WORK ORDER = Print out the complete set of records below, exactly as they read.

Collected data =
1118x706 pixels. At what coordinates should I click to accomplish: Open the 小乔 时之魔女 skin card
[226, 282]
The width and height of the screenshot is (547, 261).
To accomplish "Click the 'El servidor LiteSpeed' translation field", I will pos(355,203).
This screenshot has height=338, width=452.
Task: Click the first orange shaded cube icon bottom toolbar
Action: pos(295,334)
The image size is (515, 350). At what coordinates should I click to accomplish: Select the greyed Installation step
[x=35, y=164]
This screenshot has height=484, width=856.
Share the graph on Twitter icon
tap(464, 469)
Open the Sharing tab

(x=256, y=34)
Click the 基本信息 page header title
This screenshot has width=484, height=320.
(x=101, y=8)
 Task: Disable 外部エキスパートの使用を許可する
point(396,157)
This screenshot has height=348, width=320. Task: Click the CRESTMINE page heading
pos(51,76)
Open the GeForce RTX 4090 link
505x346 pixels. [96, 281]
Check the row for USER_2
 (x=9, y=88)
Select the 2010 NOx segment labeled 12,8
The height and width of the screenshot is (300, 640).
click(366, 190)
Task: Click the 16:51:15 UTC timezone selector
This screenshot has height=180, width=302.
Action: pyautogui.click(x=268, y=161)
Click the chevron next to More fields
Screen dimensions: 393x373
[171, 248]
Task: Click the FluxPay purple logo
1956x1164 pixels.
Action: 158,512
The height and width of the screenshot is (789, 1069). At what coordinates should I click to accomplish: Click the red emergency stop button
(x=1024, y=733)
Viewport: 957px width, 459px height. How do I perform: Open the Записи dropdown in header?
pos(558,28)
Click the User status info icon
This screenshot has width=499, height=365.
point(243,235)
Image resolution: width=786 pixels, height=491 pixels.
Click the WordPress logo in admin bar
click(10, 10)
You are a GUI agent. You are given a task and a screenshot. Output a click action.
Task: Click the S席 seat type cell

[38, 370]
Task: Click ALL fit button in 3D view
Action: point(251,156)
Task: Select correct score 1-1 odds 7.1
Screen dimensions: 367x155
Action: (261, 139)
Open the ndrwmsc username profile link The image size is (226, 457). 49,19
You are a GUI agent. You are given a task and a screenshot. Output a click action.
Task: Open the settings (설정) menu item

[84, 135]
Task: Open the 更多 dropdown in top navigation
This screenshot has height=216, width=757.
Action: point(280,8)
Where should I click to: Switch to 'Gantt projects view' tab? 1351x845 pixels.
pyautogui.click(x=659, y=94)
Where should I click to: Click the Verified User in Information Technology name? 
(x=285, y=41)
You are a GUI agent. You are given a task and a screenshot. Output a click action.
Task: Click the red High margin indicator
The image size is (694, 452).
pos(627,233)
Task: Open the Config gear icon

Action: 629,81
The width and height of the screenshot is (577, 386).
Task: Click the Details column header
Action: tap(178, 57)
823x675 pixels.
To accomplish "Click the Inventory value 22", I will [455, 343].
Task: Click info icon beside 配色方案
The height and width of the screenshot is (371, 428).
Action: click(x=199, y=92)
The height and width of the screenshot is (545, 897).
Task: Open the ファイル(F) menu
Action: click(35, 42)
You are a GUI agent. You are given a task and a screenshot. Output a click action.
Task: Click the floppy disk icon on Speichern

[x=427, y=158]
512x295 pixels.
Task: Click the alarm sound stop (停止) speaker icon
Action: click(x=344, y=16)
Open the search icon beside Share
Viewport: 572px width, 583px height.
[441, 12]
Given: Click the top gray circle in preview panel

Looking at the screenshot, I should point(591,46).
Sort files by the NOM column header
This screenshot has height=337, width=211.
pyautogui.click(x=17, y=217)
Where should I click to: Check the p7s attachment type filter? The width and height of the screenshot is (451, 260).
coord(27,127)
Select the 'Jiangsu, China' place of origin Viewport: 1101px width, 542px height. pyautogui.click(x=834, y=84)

ANSWER TO THIS PROBLEM =
1118x706 pixels. At what coordinates should I click to accomplish: Open the 小乔 时之魔女 skin card
[226, 282]
The width and height of the screenshot is (547, 261).
To accomplish "Click the 'El servidor LiteSpeed' translation field", I will pos(355,203).
This screenshot has height=338, width=452.
Task: Click the first orange shaded cube icon bottom toolbar
Action: pos(295,334)
The image size is (515, 350). At what coordinates should I click to accomplish: Select the greyed Installation step
[x=35, y=164]
This screenshot has height=484, width=856.
Share the graph on Twitter icon
tap(464, 469)
Open the Sharing tab

(x=256, y=34)
Click the 基本信息 page header title
This screenshot has width=484, height=320.
(x=101, y=8)
 Task: Disable 外部エキスパートの使用を許可する
point(396,157)
This screenshot has height=348, width=320. Task: Click the CRESTMINE page heading
pos(51,76)
Open the GeForce RTX 4090 link
505x346 pixels. [96, 281]
Check the row for USER_2
 (x=9, y=88)
Select the 2010 NOx segment labeled 12,8
The height and width of the screenshot is (300, 640).
click(366, 190)
Task: Click the 16:51:15 UTC timezone selector
This screenshot has height=180, width=302.
Action: pyautogui.click(x=268, y=161)
Click the chevron next to More fields
Screen dimensions: 393x373
[171, 248]
Task: Click the FluxPay purple logo
1956x1164 pixels.
Action: 158,512
The height and width of the screenshot is (789, 1069). At what coordinates should I click to accomplish: Click the red emergency stop button
(x=1024, y=733)
Viewport: 957px width, 459px height. How do I perform: Open the Записи dropdown in header?
pos(558,28)
Click the User status info icon
This screenshot has width=499, height=365.
point(243,235)
Image resolution: width=786 pixels, height=491 pixels.
Click the WordPress logo in admin bar
click(10, 10)
You are a GUI agent. You are given a task and a screenshot. Output a click action.
Task: Click the S席 seat type cell

[38, 370]
Task: Click ALL fit button in 3D view
Action: point(251,156)
Task: Select correct score 1-1 odds 7.1
Screen dimensions: 367x155
Action: (261, 139)
Open the ndrwmsc username profile link The image size is (226, 457). 49,19
You are a GUI agent. You are given a task and a screenshot. Output a click action.
Task: Open the settings (설정) menu item

[84, 135]
Task: Open the 更多 dropdown in top navigation
This screenshot has height=216, width=757.
Action: point(280,8)
Where should I click to: Switch to 'Gantt projects view' tab? 1351x845 pixels.
pyautogui.click(x=659, y=94)
Where should I click to: Click the Verified User in Information Technology name? 
(x=285, y=41)
You are a GUI agent. You are given a task and a screenshot. Output a click action.
Task: Click the red High margin indicator
The image size is (694, 452).
pos(627,233)
Task: Open the Config gear icon

Action: 629,81
The width and height of the screenshot is (577, 386).
Task: Click the Details column header
Action: tap(178, 57)
823x675 pixels.
To accomplish "Click the Inventory value 22", I will [455, 343].
Task: Click info icon beside 配色方案
The height and width of the screenshot is (371, 428).
Action: click(x=199, y=92)
The height and width of the screenshot is (545, 897).
Task: Open the ファイル(F) menu
Action: click(35, 42)
You are a GUI agent. You are given a task and a screenshot. Output a click action.
Task: Click the floppy disk icon on Speichern

[x=427, y=158]
512x295 pixels.
Task: Click the alarm sound stop (停止) speaker icon
Action: click(x=344, y=16)
Open the search icon beside Share
Viewport: 572px width, 583px height.
[441, 12]
Given: Click the top gray circle in preview panel

Looking at the screenshot, I should point(591,46).
Sort files by the NOM column header
This screenshot has height=337, width=211.
pyautogui.click(x=17, y=217)
Where should I click to: Check the p7s attachment type filter? The width and height of the screenshot is (451, 260).
coord(27,127)
Select the 'Jiangsu, China' place of origin Viewport: 1101px width, 542px height. pyautogui.click(x=834, y=84)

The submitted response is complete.